Though, can not install it on our Lab Servers, went ahead and installed it on my work laptop.

 

Usage

Eye Candy

The tool is a stunning eye candie.

It makes one forget the reason for installing it in the first place.

 

Usage

Day ( Monday April 3rd 2017)

Image

Usage_Day_20170403_0602PM (BrushedUp)

 

Explanation

Got off work @ 5 PM

  1. And, already ate up 1.3 GB of Network IO
    • 1.2 GB incoming
    • 143 MB outgoing
  2. Apps
    • Google Chrome (99% )
    • Remote Desktop
    • SQL Server
    • Reporting Sevices Service
  3. Hosts
    • where else by googlevideo.com ( better known as youtube)
  4. Traffic Type
    • HTTPS ( 90% )
    • HTTP ( 10% )

 

Week ( Monday March 27th to April 3rd 2017)

Image

Usage_Week_20170327_12AM__20170403_0621PM (Cropped Up)

 

Explanation

Between a week back and today, here is what our stats look like:

  1. And, already ate up 1.3 GB of Network IO
    • 5.9 GB incoming
    • 532 MB outgoing
  2. Apps
    • Google Chrome ( 72% )
    • Mozilla Firefox ( 25% )
    • SQL Server Windows NT
    • SSMS
    • Reporting Sevices Service
  3. Hosts
    • vimeovideo
    • where else by googlevideo.com ( better known as youtube)
    • akamai
  4. Traffic Type
    • HTTPS ( 77% )
    • HTTP ( 10% )
    • Other ( 8.5% )
    • SQL ( 3% )

 

Summary

GlassWire is very capable and it is easily accessible.

NetBalancer – v5.2 – Windows Server 2003

Background

Confessionally, I am stuck on MS Windows 2003 on my Lab computers.

I like it and it works well.

Just like that other guy who stayed on Windows XP.

 

ISP

Paying Me

Either way my ISP is being letting me know that I only have 2 months grace.

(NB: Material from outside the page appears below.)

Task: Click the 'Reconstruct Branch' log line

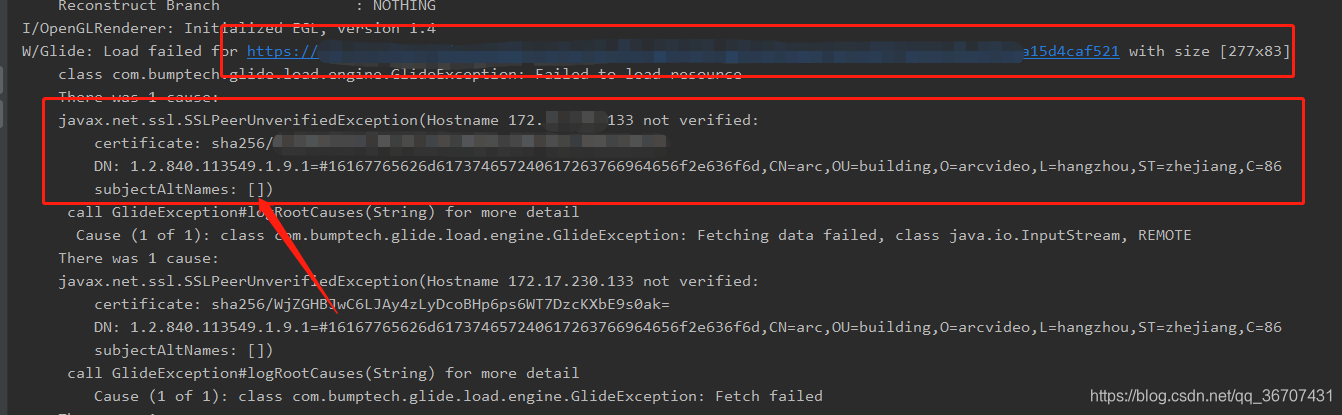Action: point(247,6)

And, after this last month, they will be charging me every time I go over my allotted Network.

 

ISP Help

Tried to get them to help me to locate which server, what type of traffic, and which hosts I was talking to.

But, 3rd level support, kept asking me to just go up to next tier.

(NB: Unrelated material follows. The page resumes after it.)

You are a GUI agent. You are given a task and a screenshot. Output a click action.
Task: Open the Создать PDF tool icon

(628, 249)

And, also less I forget, wanted me to get off my router and get on theirs.

 

Tools for Computer Network Monitoring

MS Windows 2008 comes with a nice Resource Monitor tool that allows one to monitor Network Usage at the individual process level.

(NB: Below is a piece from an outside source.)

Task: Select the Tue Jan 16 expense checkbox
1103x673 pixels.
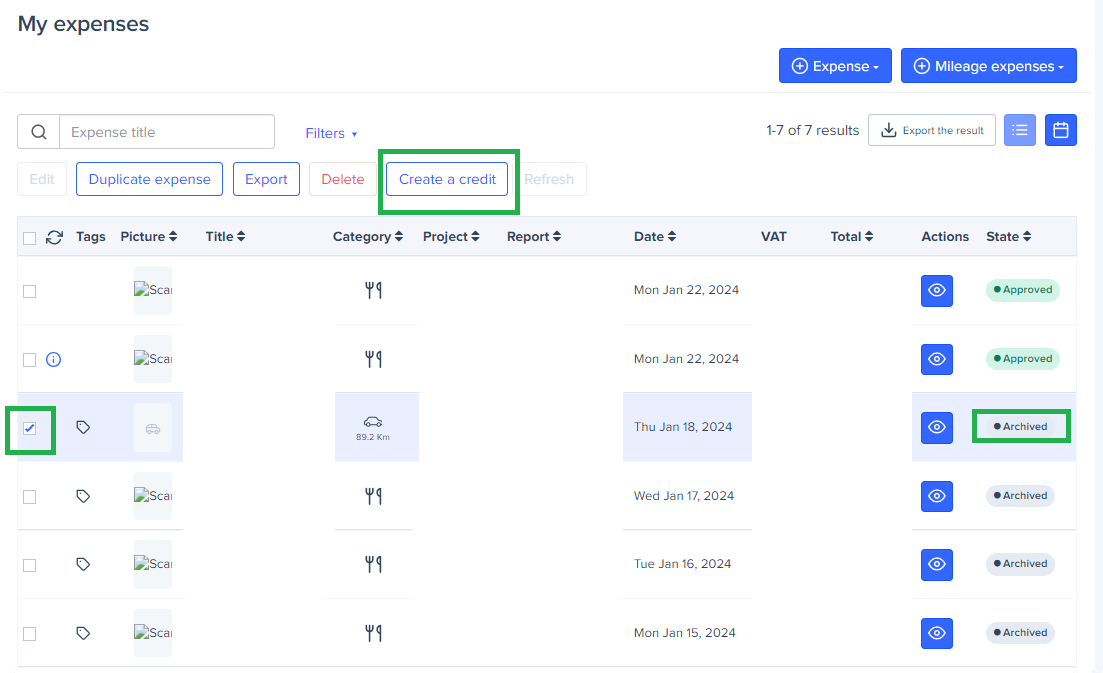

Again, unfortunately, MS Windows 2003 does not come with Resource Monitor.

 

Networking Monitoring for Windows 2003

Thankfully found NetBalancer by SeriousBit.

 

 

NetBalancer

Download List

Here is the download list for NetBalancer from here.

 

Version

v5.2.1

Unfortunately, for MS Windows 2003, I have to use v5.2.1.

 

Downloaded & Installed

Downloaded & Installed it.

 

Usage

 

DNS

System Traffic

Image

Explanation
  1. Please review Current, Average, Maximum, Total
    • Broken down by Download & Upload
  2. Process Name
    • svchost.exe

 

Process Info

Image

 

Explanation
  1. Name : dns.exe
  2. Version :- 5.2.3790.4957 (srv03_sp2_gdr)
  3. File Creation Time :- 1/30/2012 4:39:57 AM
  4. Company :- Microsoft Corporation
  5. Started at : 4/2/2017 9:00:11 PM
  6. Parent :- services.exe ( 488 )

Connections

Image

Explanation
  1. TCP
    • We are listening on one of the Ports
  2. UDP
    • We have several UDP ports are just waiting to be used

 

TroubleShooting

Stats

Count Number of Ports assigned to DNS

Code

netstat -anb | find /I "dns.exe"  /c


netstat -anb | find /I "dns.exe"  /c

Output

Configuration

How many DNS Ports are we configured for

Code

dnscmd /Info /SocketPoolSize

Output

 

Summary

It does not seem that the DNS Server is the source of our network hog.